И рассказал Иннокентий Седых историю печальную и удивительную. Была когда-то Глафира черницей, в староверческом здешнем скиту. Красавицей была, из богатой старосибирской семьи, и, когда в 1917 году затрещала старая Россия, отослала игуменья пригожую черницу в губернию к родным. И вот по пути на пароходе познакомилась она с механиком Александром Седых и не доехала до Старосибирска монахиней. Сошли они на первой большой пристани и обвенчались. Потом, когда вниз по Они отступили выбитые из губернского города колчаковские полки, партизаны и мечтать не могли о Лучшей разведчице, чем красивая черница из старой, широко известной купеческой фамилии. Александра и его товарищей расстреляли. Глафира ночью на себе унесла их тела в таежную котловину, вырыла в торфянистой земле могилу и сама их погребла.

С тех пор, одинокая, молчаливая, работящая и суровая, жила эта женщина в семье Седых. Ходила в черном, молилась богу, и единственной настоящей ее привязанностью была партизанская могила. Часами сидела она перед ней на скамеечке — ив летний зной, и в зимнюю стужу, и под тоскливым осенним дождем. Сидела, о чем-то думала и никогда никому не говорила о чем. Лишь однажды, как показалось родным, будто бы начала оттаивать ее душа. Это когда Иннокентий привез в колхоз бывшего своего командира Павла Дюжева. Дюжев внешне, да и по складу характера, напоминал ей мужа, с которым она и года не прожила. И случалось, часами украдкой следила она из полутьмы закута, как Дюжев работает, читает или спит. А когда Дюжев уехал, опять весь мир странной женщины сосредоточился у могилы.

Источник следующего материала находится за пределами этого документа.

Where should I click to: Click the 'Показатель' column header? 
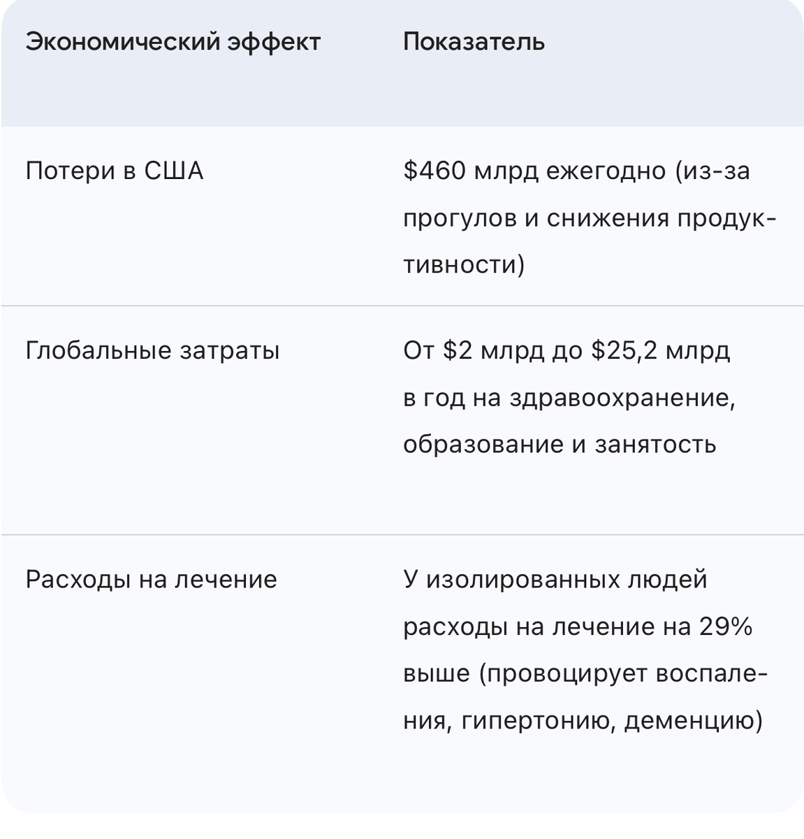474,42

И вот могилу пришлось вскрывать. Тела партизан решено было перенести в новый город, который в честь их поименовали Партизанском. Сделать это втайне не сумели. Копали при Глафире, и, когда сняли слой торфа, все были поражены — три тела лежали рядом, не тронутые тленом. Десятилетия будто перешагнули через них. Старая женщина увидела мужа таким, каким он жил в ее памяти — молодым, крепким, красивым. Со страшным криком бросилась она в разверстую могилу, припала к нему. Потребовались усилия нескольких мужчин, чтобы оторвать ее от тела. Присутствовавший при эксгумации археолог Онич тут же принялся объяснять редкий этот случай тем, что на дне котлована, защищенный торфянистым слоем, находится чечевицеобразный очаг вечной мерзлоты. Рассказывал, что вот так же однажды нашли в болоте целого мамонта. Объяснения были резонны, но потрясенная женщина ничего не понимала, а может быть, уже и не слышала. Она молчала. А на другой день, никому ничего не сказав, исчезла. Исчезла бесследно, и до сих пор никто не знает, жива ли она и что с ней…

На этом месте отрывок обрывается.